事件は,主人公といえるエリノア,その婚約者ロディ―,誰からも愛されるメアリイの三角関係に筆が費やされ,その一角,メアリイが殺害される。当然,三角関係が事件に関係していると思う。しかし・・・・・,という物語(ミステリーの紹介は難しい)。クリスティーの傑作,「死との約束」が同じ趣向の作品だった。もちろん「死との約束」は三角関係の話ではないし,舞台も「杉の柩」の様にイギリスのお屋敷内というわけでもないし,殺害に関するトリックも全然違っているが,大きく俯瞰した趣向としては,同じものですね。クリスティーには,この趣向の作品が他にもあるように思います。
「趣向」とだけ言っては不親切のようですが,下にその「趣向」を書きますので,未読の方,クリスティーをあまり読んだりドラマを見たり映画を見たりしていない方は,目をつぶってください。↓つまり,「杉の柩」だったら三角関係に焦点が当てられているように見えて,実は殺人事件に三角関係は関係なく,実はお金が動機だった。

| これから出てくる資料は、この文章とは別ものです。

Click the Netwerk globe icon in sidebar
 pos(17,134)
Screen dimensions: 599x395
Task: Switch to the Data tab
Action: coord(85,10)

当然犯人も,三角関係内の人ではありませんでした。上に述べたように,三角関係の話は冒頭から40%の位置までを占めているにもかかわらず,実は関係ないのです。無関係の部分と言っても,その40%の部分に事件の伏線はたっぷりと埋め込まれています。
「死との約束」は,家族同士のもめごとが殺人事件の引き金になっているように描かれていて,家族内に犯人がいるように思われるが,実は家族には関係ない過去のある事実が引き金だった,といった具合。表立ってスポットライトが当たっている明らかなトラブルは殺人事件に関係なく,その裏でうごめく闇の部分が殺人事件を生んだという事です。
何しろ,3度目の「杉の柩」,しかもデヴィッド・スーシェがポワロを演じたドラマ版を見た直後という時に,何もかも知っている状態での読書でしたが,だからこそクリスティーが施した大胆な伏線の数々を味わう事ができました。今回再読して,推理小説のこういう読み方もありだとつくずく思いましたね。まあ,再読に耐え得る物語の面白さがあるからこその話ですけれど。